Carolyn Gallaher, the senior associate dean at American University’s School of International Service and an expert in far-right extremism, said Greene’s ideology fits the definition of far-right extremism, citing her comments related to QAnon, which holds that former President Donald Trump was battling a Satanic cabal of Democrats and celebrities engaged in pedophilia; her use of “anti-Semitic tropes” and her embrace of violence against political adversaries.

“I don’t think there’s any evidence that Marjorie Taylor Greene has her own militia force or that she herself is going to attack someone on the floor of the House of Representatives, but her microphone to spread conspiracy theories is troubling,” she said. “The threat that Marjorie Taylor Greene represents is that she’s going to use her various bully pulpits on social media and in Congress to continue to spread conspiracy theories and to rile people up.”

Reached by phone on Thursday, Ivy Schamis, a former Parkland history teacher now living in Washington, D.C., was furious.

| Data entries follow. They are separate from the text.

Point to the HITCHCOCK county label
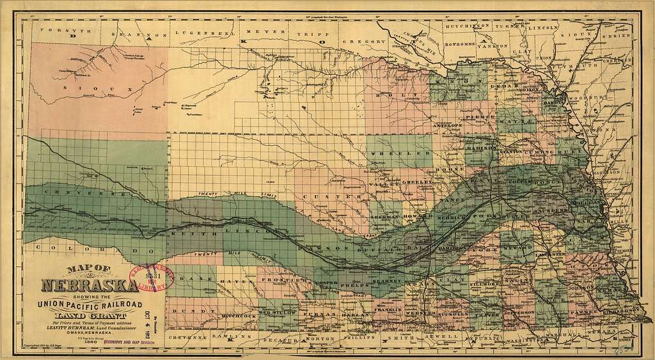(x=238, y=315)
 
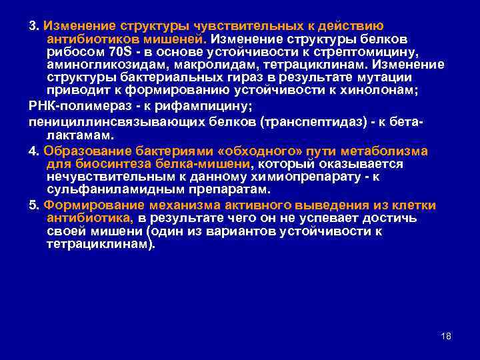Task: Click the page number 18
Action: (446, 335)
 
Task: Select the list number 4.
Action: (32, 151)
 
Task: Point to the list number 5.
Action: (32, 205)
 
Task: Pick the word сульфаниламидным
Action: (106, 189)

Schamis was giving a lesson on the Holocaust — and how to counter hate — when a gunman stormed into her classroom and killed two of her students. Greene’s use of propaganda, Schamis quipped, is “right from Hitler’s playbook.”

“If you say things enough, people will start to believe it,” said Schamis, who said she left South Florida partly because of the conspiracy theorists who flocked there. “Now with social media, it is so easy. It is so easy to put out there whatever you feel like putting out.”

Schamis also said Greene should resign or be removed from office, noting that she taught her students in Parkland to be “upstanders” like those who actively fought against the Nazi regime during the Holocaust. In response to Greene, it’s the Republican leadership and voters who now need to become upstanders, she said.

“Being a bystander and being silent is not going to accomplish anything,” she said. “Just like I tell my students, the opposite of love is not hate — it’s indifference.”